La critique est positive lorsqu’elle est guidée  par le souci de rendre meilleure la chose collective et la ferme décision d’œuvrer pour elle. Elle s’interdit tout sentimentalisme et se retient d’intercéder en faveur de ses pensées intimes pour sauvegarder sa portée et respecter sa mission.

La conception de la critique comme mode d’action intellectuelle ne s’appuie pas sur des façons de voir profondément personnelles, mais sur des options générales et des convictions unanimes. Elle ne se réfère pas à une tournure de l’esprit au singulier mais à l’optique du tout social. On objectera que chaque esprit a ses propres vues, lesquelles sont déterminées et conditionnées par des facteurs particuliers tenant à l’éducation, l’auto-formation, le tempérament, etc. Mais par-dessus les différenciations et les originalités individuelles il y a les normes publiques, les codes sociaux et ce qu’on appelle l’orientation nationale. Tout groupement humain non anarchique a les siens, sans considération pour leurs fondements ou leur nature idéologique. La critique s’inscrit donc dans un cadre sociologique, politique et idéologique. Elle a un point de départ, les insuffisances, les vices et ce qui constitue une déviation par rapport à ce cadre ; un objet,  c’est-à-dire la dénonciation du nuisible afin d’agir sur lui dans le sens du bien public, et une méthode faite d’ironie acerbe et d’« attaques à coups d’épingles ».

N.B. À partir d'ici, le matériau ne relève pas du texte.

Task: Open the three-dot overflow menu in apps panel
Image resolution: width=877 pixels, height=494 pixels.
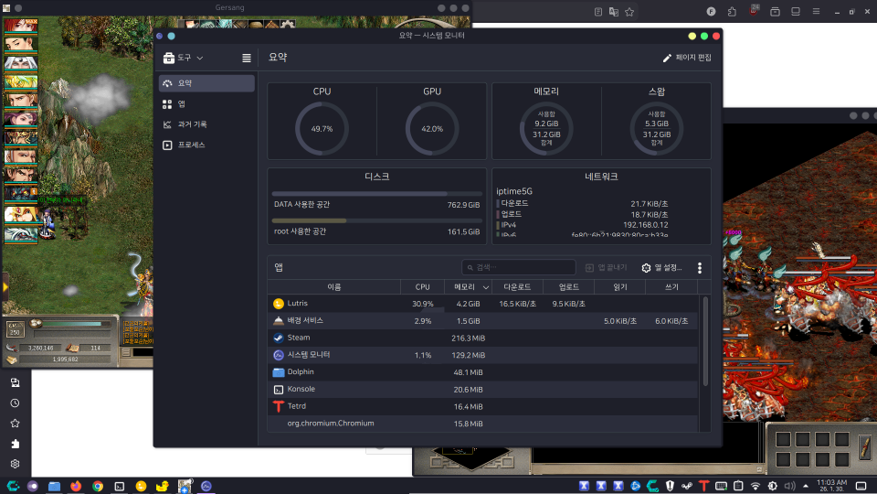Action: [700, 268]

« Les critiqueurs sont un peuple sévère » disait un fabuliste passé maître dans l’art satirique. S’ils sont sévères, les batailleurs de la plume sont peu affectionnés par ceux qui, directement ou indirectement, tombent sous leur froide observation. On leur prête les plus sombres desseins et on les soupçonne d’appartenir à quelque groupe de pensée suspect et franc-maçon. On se défie d’eux et ne leur pardonne pas de venir doucher les enthousiasmes de famille. Qu’ils dévoilent un tout petit scandale et voilà qu’on lève les boucliers et qu’on crie haro sur les coupables. Qu’ils signalent une irrégularité et ils s’exposent à toutes les récriminations. Pourtant la critique a une fonction correctrice. Elle n’est pas dénigrement ou malveillance. Son but est d’inciter à mieux faire. Elle fuit tout excès, repose sur des critères admis, pose des problèmes avec réalisme et prend à témoin le public duquel elle attend le jugement. Elle n’a rien de négatif, d’hostile ou d’inhibiteur. Elle n’est pas condamnation mais encouragement efficace et stimulateur.

Refuser la critique conduit à refuser toute remise en question qui est le tremplin de toute progression. Ce qui a été critiqué hier devient aujourd’hui le prodrome qui annonce un lendemain plus faste. Si elle fustige d’un côté, elle répare de l’autre. Elle est en somme la concomitance des deux opérations, sans mauvaise foi ni esprit revanchard. Là où il y a lieu de critiquer la critique se fait un devoir d’être à l’avant-garde, avec objectivité, impartialité et honnêteté.

« Il doit y avoir des éreinteurs partout où il y a des reins à casser » aimait répéter à ses contemporains un bel esprit qui a donné ses titres de noblesse à la presse. Implacablement, le « critiqueur » doit être à pied d’œuvre pour servir avec ses moyens d’action la cause nationale. Ce n’est que lorsqu’il n’y aura plus rien à critiquer que la critique pourra s’enorgueillir d’avoir souscrit à son rôle, dans les limites du normal et la juste mesure. Veiller d’un œil vigilant est la mission du militant. La critique est militante, en ce sens qu’elle situe les carences, les expose au public et les soumet à son opinion, même si cela fait mal par-ci par-là. Elle est une clause dans les statuts du révolutionnaire et  outil de transformation qui doit pénétrer les mœurs et en faire partie.

L’art est certainement difficile mais la critique n’est pas pour autant aisée. Il ne faut pas l’assimiler à la vile médisance ou au commérage creux. Chercher le mal, le comprendre, le livrer aux lecteurs et aux responsables concernés n’est sans doute pas un simple désir de noircir un coin du journal. Selon les humeurs et les racontars les uns diront « ils appartiennent à ceux-ci ou à ceux-là », les autres « ils sont ceci ou cela ». Mais se trouvera-t-il quelqu’un seulement pour penser à part soi : ce sont peut-être d’honnêtes citoyens tout court.